_WORK TO BE COMPLETED_: Using the entries below, copy out all lines where "marker" is found.

Saved data entries
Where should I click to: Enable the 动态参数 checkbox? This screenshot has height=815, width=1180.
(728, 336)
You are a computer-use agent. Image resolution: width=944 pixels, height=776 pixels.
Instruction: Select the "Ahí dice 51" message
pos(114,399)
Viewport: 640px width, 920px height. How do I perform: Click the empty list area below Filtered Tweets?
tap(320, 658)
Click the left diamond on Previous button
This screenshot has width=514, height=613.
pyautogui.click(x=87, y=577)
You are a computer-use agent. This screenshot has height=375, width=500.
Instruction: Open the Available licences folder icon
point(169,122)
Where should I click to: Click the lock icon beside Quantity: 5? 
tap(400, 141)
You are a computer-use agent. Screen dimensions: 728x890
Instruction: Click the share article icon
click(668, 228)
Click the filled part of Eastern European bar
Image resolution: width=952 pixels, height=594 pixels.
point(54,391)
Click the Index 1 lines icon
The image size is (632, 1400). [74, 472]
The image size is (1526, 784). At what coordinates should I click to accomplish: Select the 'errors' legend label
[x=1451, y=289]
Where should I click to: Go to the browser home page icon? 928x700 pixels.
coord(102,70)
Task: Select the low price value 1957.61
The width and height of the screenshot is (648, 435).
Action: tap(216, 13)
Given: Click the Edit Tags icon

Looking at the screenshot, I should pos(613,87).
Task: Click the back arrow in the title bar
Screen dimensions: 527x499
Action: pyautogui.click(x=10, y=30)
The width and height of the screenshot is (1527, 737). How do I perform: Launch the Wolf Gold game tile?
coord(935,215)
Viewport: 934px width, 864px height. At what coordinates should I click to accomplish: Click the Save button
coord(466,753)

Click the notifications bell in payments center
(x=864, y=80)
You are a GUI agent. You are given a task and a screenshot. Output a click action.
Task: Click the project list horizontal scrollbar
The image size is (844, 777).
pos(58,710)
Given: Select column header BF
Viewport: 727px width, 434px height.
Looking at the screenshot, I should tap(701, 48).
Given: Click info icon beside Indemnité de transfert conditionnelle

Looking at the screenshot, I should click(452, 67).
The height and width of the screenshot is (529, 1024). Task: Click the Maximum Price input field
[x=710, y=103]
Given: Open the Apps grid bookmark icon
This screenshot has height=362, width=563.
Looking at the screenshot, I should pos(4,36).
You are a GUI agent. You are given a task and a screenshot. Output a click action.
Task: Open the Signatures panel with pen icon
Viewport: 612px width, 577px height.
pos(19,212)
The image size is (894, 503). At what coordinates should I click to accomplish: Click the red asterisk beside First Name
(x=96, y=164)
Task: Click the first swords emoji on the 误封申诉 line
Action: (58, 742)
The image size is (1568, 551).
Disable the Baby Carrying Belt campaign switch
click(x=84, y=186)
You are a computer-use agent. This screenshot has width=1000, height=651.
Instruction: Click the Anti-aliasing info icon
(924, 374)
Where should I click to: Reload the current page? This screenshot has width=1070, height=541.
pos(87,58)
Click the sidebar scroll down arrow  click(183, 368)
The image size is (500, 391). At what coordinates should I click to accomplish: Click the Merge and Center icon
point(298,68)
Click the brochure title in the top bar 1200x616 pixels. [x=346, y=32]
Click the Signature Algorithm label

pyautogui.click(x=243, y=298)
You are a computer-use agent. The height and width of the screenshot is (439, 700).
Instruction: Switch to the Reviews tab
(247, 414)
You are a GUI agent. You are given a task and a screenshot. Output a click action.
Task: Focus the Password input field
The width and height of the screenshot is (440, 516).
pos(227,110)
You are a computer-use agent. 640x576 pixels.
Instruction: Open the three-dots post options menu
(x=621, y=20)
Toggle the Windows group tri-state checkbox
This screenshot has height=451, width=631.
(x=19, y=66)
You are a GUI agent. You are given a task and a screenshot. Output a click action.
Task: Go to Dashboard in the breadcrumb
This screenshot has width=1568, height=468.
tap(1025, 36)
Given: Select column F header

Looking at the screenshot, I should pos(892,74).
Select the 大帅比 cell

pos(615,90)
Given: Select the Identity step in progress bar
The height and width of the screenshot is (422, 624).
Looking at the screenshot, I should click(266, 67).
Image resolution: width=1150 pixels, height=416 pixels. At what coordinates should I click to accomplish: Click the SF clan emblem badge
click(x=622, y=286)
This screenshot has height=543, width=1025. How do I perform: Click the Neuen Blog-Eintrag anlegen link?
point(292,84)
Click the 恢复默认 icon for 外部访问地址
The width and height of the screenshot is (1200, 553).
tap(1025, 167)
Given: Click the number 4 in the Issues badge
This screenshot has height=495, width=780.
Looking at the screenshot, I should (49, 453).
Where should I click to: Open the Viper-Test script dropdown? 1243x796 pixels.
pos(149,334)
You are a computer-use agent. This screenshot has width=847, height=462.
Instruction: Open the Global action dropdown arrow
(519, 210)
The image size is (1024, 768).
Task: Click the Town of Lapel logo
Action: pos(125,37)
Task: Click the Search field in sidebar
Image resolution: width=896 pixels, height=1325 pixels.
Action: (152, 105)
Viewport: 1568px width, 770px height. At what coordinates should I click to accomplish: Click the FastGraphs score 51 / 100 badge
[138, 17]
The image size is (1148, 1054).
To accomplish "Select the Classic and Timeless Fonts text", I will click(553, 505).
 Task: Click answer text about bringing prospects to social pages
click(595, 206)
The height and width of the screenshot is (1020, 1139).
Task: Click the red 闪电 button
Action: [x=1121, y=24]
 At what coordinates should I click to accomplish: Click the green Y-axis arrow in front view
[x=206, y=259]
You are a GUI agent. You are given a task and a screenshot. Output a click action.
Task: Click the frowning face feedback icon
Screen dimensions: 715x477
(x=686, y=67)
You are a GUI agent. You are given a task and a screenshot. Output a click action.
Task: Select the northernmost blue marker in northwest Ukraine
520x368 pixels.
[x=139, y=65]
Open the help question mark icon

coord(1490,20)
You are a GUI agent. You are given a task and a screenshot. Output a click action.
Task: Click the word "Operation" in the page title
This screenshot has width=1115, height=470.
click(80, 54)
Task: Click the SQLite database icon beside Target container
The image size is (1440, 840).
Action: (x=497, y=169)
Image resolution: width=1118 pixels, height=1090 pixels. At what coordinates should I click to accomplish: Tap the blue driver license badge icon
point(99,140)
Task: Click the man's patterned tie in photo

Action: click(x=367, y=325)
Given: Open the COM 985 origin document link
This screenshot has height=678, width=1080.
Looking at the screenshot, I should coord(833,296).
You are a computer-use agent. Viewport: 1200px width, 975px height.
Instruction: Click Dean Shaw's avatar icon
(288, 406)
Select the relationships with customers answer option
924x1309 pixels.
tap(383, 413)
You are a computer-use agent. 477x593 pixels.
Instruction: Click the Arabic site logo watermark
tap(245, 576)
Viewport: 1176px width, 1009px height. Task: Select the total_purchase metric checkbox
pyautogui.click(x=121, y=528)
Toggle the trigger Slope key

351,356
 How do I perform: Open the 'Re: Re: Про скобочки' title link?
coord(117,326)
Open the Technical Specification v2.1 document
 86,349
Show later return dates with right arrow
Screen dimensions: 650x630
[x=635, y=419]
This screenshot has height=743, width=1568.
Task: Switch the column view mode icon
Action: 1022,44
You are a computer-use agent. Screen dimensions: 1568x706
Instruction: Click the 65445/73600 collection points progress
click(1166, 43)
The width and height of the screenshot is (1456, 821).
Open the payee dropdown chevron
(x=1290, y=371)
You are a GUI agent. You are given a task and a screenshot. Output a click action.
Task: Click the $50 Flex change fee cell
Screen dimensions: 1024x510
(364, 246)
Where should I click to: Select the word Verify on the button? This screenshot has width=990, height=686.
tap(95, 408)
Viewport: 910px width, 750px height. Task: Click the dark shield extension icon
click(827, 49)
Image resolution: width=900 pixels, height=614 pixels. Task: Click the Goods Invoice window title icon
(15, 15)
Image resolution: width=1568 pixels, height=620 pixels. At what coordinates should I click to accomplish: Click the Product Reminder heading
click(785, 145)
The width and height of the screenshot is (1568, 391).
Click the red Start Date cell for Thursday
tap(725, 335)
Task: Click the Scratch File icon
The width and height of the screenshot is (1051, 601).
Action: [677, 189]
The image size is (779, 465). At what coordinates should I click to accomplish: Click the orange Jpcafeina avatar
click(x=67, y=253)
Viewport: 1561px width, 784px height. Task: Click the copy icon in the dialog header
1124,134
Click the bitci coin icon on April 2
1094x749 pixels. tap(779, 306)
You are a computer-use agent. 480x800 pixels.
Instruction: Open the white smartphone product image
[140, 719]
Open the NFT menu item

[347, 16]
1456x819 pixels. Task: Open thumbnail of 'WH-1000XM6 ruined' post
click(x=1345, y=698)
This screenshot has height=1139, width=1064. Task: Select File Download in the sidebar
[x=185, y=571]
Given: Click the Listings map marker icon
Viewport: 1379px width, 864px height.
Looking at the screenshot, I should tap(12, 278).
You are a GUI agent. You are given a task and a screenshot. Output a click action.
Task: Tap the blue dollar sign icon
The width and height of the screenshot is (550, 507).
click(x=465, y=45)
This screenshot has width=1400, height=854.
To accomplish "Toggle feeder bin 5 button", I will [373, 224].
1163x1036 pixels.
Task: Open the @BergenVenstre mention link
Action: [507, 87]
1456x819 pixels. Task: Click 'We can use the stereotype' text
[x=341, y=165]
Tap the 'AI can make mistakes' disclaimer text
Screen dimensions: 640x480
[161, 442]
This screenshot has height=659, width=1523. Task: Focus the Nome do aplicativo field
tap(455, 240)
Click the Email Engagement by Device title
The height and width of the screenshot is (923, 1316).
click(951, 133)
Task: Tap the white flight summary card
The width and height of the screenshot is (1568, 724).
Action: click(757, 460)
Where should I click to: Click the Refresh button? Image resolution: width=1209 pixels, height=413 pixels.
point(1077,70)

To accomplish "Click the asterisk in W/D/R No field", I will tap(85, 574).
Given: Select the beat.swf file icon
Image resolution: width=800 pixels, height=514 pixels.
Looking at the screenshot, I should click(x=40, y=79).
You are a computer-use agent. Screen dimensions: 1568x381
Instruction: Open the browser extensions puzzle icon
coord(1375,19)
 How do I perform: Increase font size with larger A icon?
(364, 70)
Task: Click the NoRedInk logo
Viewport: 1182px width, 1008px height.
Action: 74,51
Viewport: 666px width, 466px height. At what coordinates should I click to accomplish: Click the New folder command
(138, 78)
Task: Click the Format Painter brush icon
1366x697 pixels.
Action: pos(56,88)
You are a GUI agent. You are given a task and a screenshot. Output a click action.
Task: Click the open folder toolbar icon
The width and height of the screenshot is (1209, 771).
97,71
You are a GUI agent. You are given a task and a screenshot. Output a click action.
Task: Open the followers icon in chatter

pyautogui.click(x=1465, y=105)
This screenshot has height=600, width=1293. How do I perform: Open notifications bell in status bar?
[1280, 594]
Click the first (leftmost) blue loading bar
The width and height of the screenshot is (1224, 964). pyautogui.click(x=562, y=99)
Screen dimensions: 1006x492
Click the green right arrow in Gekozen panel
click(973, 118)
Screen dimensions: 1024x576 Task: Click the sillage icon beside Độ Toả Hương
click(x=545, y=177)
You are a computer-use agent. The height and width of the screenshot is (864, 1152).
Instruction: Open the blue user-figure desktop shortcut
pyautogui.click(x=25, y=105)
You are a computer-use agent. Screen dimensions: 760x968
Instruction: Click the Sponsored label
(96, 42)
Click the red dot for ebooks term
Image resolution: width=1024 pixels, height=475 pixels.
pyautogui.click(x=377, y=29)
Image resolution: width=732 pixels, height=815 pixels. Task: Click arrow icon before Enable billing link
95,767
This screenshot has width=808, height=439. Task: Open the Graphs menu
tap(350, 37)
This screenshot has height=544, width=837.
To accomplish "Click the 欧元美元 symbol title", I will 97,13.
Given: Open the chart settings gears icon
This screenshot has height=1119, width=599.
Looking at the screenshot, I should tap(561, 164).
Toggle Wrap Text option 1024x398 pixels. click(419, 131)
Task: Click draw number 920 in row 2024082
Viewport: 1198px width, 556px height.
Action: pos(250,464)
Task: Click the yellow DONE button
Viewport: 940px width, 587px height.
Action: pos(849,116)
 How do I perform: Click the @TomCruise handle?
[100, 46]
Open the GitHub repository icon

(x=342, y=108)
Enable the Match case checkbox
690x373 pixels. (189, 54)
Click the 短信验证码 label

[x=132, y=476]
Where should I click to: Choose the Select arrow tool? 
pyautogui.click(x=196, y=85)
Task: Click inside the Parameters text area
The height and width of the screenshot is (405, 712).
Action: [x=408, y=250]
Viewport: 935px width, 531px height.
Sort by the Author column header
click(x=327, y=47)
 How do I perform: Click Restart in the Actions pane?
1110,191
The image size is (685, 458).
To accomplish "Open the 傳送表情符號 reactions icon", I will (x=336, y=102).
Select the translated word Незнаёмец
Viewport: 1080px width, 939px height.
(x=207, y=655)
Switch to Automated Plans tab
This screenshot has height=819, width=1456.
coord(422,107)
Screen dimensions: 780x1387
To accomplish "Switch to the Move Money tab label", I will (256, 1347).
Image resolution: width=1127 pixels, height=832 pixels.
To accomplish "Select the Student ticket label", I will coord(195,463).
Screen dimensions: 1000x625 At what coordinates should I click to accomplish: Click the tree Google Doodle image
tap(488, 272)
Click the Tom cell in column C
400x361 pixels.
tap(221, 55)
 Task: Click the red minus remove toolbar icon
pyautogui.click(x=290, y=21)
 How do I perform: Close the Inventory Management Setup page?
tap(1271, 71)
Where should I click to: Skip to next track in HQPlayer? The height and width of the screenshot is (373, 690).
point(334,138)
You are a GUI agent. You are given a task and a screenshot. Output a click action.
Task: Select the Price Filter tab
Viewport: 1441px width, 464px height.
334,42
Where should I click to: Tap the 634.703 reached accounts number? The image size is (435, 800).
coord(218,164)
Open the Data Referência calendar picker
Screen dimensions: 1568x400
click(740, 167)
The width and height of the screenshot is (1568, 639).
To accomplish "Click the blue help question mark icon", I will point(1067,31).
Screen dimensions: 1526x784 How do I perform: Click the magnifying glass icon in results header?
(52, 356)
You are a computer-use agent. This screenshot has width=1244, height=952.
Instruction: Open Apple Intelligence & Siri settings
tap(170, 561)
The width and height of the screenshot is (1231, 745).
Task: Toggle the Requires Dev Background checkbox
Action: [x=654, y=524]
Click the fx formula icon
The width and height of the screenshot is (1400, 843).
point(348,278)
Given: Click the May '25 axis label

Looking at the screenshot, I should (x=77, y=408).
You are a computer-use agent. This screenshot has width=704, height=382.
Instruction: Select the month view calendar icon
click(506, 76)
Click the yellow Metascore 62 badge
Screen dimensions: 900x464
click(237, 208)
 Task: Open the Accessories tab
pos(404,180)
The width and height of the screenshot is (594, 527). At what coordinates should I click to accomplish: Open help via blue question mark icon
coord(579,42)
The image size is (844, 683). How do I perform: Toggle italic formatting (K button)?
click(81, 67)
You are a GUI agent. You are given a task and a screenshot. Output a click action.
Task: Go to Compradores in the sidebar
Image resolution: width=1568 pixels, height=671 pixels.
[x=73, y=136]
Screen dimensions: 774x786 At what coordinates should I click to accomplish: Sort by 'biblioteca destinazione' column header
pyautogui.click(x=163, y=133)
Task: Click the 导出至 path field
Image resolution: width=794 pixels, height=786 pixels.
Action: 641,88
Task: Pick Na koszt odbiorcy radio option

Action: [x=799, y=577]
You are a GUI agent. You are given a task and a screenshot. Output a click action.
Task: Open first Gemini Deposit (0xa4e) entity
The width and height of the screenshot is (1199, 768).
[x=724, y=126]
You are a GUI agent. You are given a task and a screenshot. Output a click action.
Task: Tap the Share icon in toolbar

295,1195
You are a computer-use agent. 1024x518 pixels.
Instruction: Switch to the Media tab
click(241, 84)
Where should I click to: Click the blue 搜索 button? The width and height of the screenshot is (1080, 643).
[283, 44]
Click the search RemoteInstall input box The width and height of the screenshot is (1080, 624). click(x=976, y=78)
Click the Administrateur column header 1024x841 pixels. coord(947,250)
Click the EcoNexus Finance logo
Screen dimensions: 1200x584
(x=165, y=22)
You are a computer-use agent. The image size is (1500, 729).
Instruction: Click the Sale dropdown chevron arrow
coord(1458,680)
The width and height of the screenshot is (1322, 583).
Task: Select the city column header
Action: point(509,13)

_RESULT OF THE TASK_:
Task: Select the northernmost blue marker in northwest Ukraine
Given: Click the Listings map marker icon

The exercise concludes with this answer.